Thoughts

At Twenty Four

learn to let a little more green into your life.

 

speak only good and kind things about yourself. because subconsciously, whether you realize it or not, good-or-bad you will step into and become whatever you speak over yourself. 
so speak positively.

 

share what is vulnerable, not what is intimate.

 

sometimes it comes down to books or groceries. 
it’s okay for books to win.

 

the value in having your own space, really and truly a space all your own will be a part of your life you didn’t know you were missing and will only help you embrace and become more of who you were meant to be. 
few people will understand this.
be okay with that.



journeys are, above all, a way of getting closer to yourself.

 

you chose this.
if you didn’t, choose something different because you have the freedom to choose.

 

keep only the things that speak to your heart and spark joy.
discard the rest.
this includes thoughts.

 

innovation happens at the intersections.



it is incredibly dangerous to assume.
you will miss out on so much if you get into the habit of doing this.

 

there’s a scarcity and sacredness to living slow.
when you’re able to, hold onto it, don’t let anything come along and speed it up.

 

the people.
it’s all about the people.

 

do not lose sight in the dark, of what you came to know to be true in the light.

 

you’re exactly where you need to be to get to where you want to go.

This Is The Time

this is the time in which you'll be split down the middle on things. in a sentence: it’s a transition from i-believe-this-because-you-do to i-believe-this-because-i-do.
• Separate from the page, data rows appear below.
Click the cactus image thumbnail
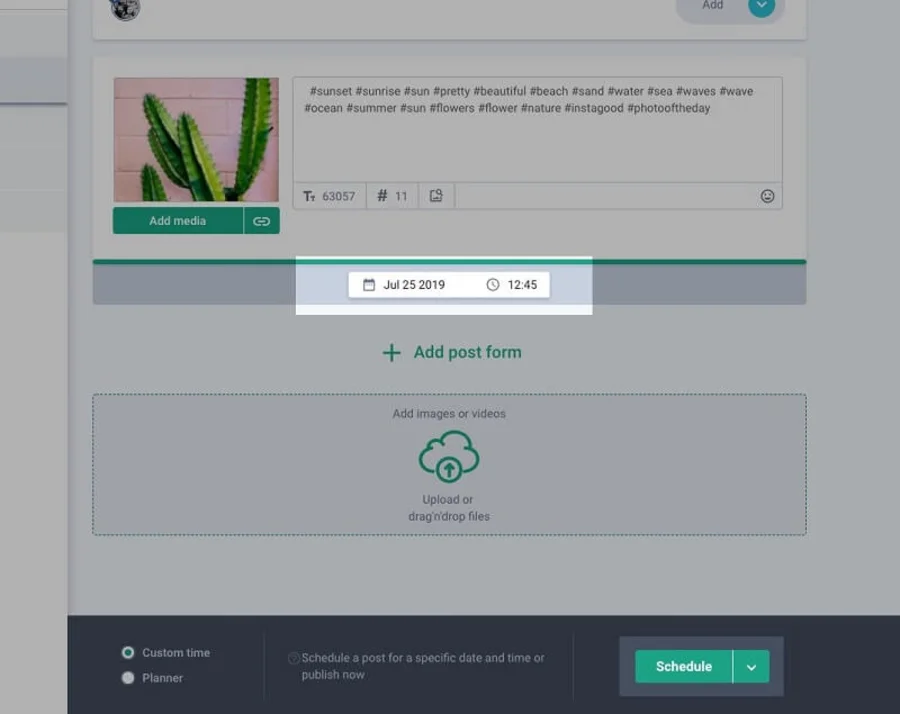Viewport: 900px width, 714px height. coord(196,140)

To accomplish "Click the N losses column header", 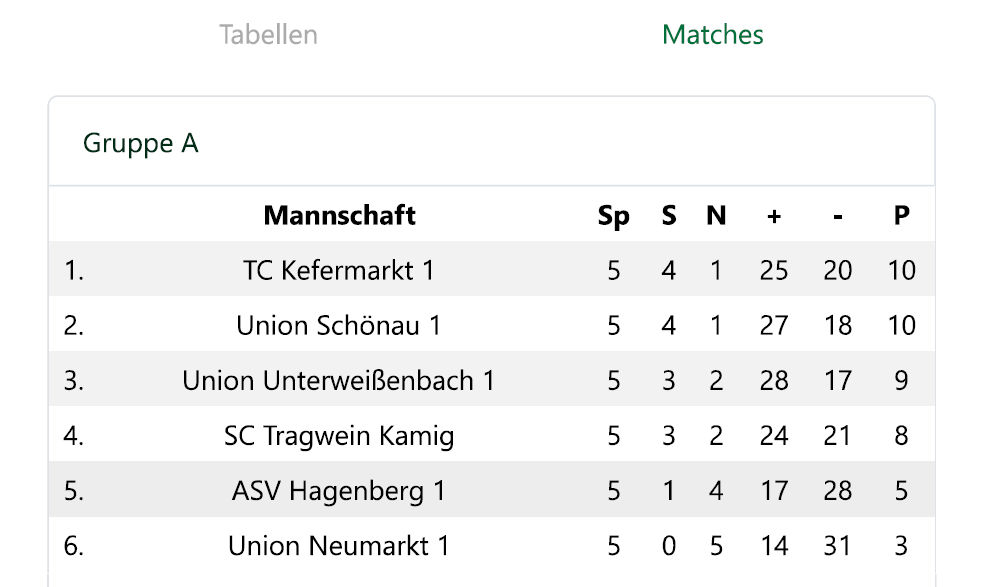I will click(x=716, y=215).
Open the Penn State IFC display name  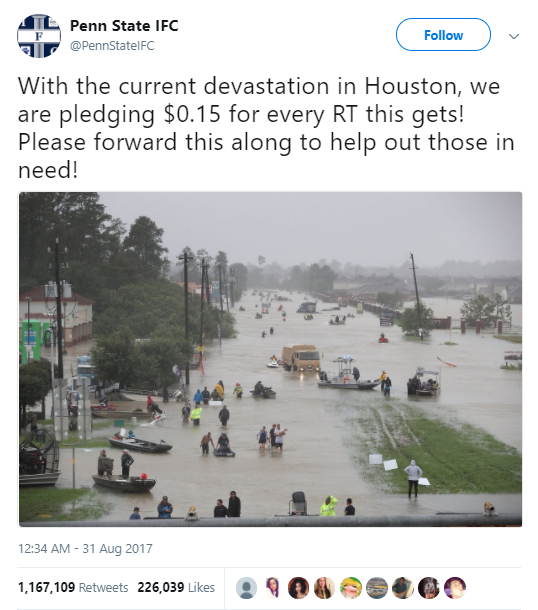(x=124, y=26)
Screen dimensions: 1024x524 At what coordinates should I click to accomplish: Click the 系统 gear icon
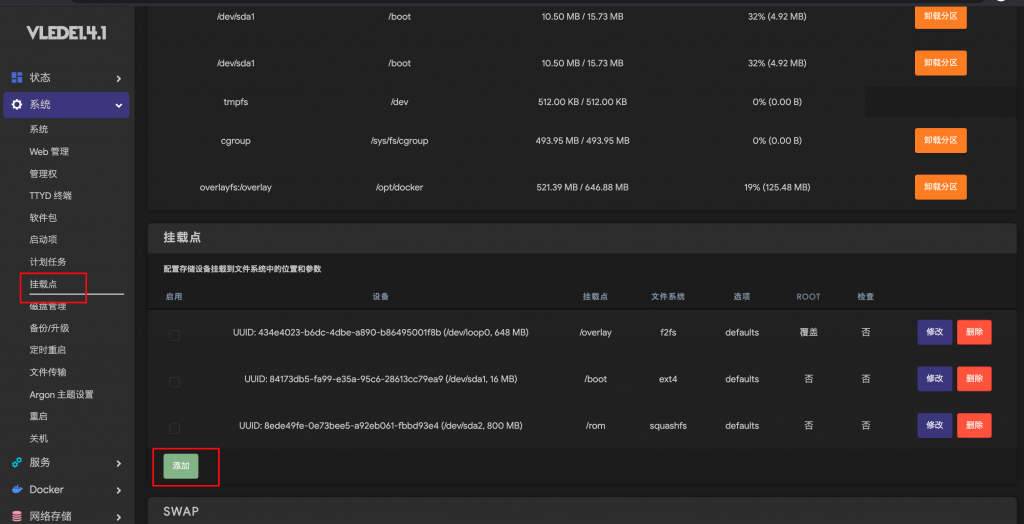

this is the time in which your opinions and beliefs are traveling from the side of blind following to hard earned opened eyed searching and seeing for yourself. which will sometimes entail a fight-for-it-even-when-it’s-hard believing. this is the in-between moment of those two times. 
be okay with that. 
you'll end up on the other side eventually. 

this is the time in which you'll curl up under your covers late at night in the dark and have a three hour transatlantic phone conversation with your best friend. a conversation about what love is. 
something will shift in your understanding during that conversation. 
don't let go of it. 

this is the time when you'll realize it's far more important to look people in the eye and offer them your hand, than it is to be comfortable. 

this is the time in which you'll understand, finally, why it is you do the things you do and how you are the way you are. but what's more than just understanding it, you'll love it. you'll love yourself. fully. 

this is the time in which you'll finally realize that, really, no one else gives a damn and so you shouldn't either. 

this is the time in which you'll realize there's a secret club. that you're the head of it. that everyone, in fact, has their own secret club. and what's terribly important and sacred is the people you choose to let into it. 
but in the same vein: don't be close minded and overly selective about who you let in. 

this is the time in which you will be told it will be okay. 
this is also the time in which you will actually believe it. 

My Hustle

this is my hustle.
this is how i work and move and progress.
this is how i make the motion of going forward. of growing. of changing. of being somewhere different than i presently was a moment ago.
this is my going-through-motions. 
this is my taking-action.
this is my ambition.

The Kind of Words

you’re organic. 

you have a very european style.

you are doing everything you need to right now. everything you need to accomplish what you need to is already in you. 

lovely work. very editorial, soft and romantic, with some quirk.

are you french?

you were made for great things.

but you are really a light and a renegade in the best way.
////

a collection of compliments received lately. 
kind words from strangers. 
remarks from friends. 
passing comments from acquaintances. 

we choose what we hold onto and remember in regards to the kind of words people have spoken to and over us.
these are the kind of words i want to remember. 
i'm letting go of the rest.

I Love You For Your Just In Cases

i love you for your just incases. 

i love you for your maybes.

i love you for your i need spaces.

i love you for your persuade mes.

i love you for your indecision.

i love you for your doubt. 

i love you for your insecurities.

i love you for your i’m really stressed outs.

i love you for your high ups.

i love you for your low downs.

i love you for your smirks and even for your frowns.

i love you for your messes.

i love you for your vanity.

i love you for your i don’t need anybody elses.

i love you for all of your faults, for without them you wouldn’t make sense to me.

Bittersweet

there are things in life sometimes that are a mash up of a-little-bit-sad and a-little-bit-sweet but mostly-first-and-foremost very very important. 
i’ve had quite a lot of these things in my life over the past few years. something that perhaps is natural and comes most often with this whole being a twenty-something. 
but it’s most interesting to me now to look back on the sad things and see the sweetness in them. 
and vice versa with sweet things that have a little bit of sadness in them. 
but realizing the correlation between both of these kinds of moments is their importance. 
their importance in the lessons they taught me. in the becoming they allowed me. in the places they took me. in the people i met in them. they all, in their altogether mutual-sad-sweetness are important. 
and they add to the make-up of me and who i am.
i suppose the word for it is bittersweet.